* WORK REQUIRED
Below are the lines to check; count those holding the string "with" and give only the number.

Segment Start: AVAILABLE DATA

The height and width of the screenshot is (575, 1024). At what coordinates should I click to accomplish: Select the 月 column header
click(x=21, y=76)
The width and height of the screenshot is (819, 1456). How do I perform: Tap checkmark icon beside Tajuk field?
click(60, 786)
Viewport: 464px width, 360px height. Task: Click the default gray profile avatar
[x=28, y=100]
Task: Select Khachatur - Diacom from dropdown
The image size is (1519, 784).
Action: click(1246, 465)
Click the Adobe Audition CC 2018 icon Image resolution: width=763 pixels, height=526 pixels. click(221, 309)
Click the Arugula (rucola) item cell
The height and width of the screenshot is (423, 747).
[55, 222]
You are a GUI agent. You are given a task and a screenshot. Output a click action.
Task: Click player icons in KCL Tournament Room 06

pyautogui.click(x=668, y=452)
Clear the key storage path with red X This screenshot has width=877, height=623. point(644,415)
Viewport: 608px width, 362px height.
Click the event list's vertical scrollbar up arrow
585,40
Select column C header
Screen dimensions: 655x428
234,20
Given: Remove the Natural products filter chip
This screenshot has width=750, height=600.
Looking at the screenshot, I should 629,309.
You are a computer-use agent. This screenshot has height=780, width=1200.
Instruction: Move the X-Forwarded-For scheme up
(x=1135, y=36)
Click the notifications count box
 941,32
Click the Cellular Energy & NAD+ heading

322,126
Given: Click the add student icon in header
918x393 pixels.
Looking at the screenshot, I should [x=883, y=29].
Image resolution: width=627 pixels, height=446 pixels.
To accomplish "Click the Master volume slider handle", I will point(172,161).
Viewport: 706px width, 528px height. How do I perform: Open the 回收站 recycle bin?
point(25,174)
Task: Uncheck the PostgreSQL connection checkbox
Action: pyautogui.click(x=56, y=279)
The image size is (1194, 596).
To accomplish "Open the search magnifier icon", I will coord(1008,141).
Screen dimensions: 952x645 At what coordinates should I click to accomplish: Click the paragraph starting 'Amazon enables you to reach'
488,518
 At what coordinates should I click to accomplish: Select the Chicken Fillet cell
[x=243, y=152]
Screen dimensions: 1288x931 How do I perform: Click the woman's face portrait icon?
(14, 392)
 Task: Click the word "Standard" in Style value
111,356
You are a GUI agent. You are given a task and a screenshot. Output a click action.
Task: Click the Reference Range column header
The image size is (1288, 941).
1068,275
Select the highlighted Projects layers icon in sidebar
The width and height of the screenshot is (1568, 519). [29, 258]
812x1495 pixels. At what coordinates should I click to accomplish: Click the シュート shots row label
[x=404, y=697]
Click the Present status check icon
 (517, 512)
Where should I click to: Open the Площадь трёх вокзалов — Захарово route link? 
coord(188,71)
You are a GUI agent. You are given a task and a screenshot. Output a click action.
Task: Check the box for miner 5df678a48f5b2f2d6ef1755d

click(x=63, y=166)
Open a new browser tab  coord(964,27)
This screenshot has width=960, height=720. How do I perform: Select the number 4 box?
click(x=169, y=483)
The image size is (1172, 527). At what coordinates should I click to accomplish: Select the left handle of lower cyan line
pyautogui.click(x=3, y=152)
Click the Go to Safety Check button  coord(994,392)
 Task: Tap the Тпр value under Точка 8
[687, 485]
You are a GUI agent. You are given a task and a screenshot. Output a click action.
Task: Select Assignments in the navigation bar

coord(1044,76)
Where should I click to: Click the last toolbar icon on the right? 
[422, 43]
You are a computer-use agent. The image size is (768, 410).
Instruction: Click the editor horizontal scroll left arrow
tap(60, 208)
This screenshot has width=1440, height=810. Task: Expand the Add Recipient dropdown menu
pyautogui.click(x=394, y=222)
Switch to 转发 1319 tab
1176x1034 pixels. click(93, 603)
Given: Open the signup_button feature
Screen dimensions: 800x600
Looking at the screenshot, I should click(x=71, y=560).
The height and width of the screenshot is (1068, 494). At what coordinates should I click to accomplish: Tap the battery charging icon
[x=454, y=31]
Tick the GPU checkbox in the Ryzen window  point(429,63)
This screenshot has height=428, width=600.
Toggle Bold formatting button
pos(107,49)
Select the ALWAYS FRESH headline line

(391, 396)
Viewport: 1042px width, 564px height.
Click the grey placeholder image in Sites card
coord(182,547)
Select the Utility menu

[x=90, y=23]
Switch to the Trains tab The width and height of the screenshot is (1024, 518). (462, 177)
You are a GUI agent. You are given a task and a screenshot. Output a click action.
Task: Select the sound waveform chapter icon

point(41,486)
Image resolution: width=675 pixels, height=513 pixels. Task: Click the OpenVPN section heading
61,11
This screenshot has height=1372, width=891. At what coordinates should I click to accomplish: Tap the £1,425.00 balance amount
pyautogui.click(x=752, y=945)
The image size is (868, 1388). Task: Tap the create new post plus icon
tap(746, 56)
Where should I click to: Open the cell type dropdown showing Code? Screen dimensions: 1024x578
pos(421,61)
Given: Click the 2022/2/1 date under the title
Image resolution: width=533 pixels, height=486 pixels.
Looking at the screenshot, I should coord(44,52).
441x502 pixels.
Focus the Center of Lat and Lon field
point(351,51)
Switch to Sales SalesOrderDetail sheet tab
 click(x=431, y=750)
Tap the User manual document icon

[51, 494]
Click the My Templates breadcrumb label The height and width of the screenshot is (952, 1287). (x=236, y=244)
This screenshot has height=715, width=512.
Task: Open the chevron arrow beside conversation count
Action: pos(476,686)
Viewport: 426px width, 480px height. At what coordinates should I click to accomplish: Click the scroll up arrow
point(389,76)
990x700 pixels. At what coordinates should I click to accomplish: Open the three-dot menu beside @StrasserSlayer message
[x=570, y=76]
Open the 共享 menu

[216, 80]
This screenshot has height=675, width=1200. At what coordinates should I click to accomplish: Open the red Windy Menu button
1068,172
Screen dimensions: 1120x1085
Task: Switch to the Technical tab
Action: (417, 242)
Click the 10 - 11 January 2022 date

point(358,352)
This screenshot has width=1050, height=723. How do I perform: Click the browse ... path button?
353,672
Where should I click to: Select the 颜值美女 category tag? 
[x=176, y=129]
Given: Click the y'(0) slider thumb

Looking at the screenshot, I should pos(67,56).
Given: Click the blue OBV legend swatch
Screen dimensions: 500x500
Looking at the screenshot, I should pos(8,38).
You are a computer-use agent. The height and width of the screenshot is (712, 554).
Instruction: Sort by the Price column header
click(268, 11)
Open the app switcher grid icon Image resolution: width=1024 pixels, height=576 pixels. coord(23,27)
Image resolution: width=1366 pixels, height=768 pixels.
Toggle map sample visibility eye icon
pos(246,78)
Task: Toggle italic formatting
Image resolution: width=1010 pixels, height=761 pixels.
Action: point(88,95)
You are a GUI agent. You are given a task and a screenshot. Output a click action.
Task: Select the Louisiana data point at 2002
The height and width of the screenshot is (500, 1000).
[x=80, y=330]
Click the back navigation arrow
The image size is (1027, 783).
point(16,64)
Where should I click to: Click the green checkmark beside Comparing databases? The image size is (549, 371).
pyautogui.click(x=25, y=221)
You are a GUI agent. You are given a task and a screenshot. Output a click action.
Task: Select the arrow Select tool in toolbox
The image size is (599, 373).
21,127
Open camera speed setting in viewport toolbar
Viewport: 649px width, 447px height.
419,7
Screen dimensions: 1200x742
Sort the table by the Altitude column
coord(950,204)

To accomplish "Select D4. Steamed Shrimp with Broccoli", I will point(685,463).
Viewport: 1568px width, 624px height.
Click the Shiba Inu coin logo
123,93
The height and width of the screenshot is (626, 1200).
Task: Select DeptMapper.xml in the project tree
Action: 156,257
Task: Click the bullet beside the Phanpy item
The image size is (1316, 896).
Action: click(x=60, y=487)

Segment End: AVAILABLE DATA

* YOUR RESPONSE
2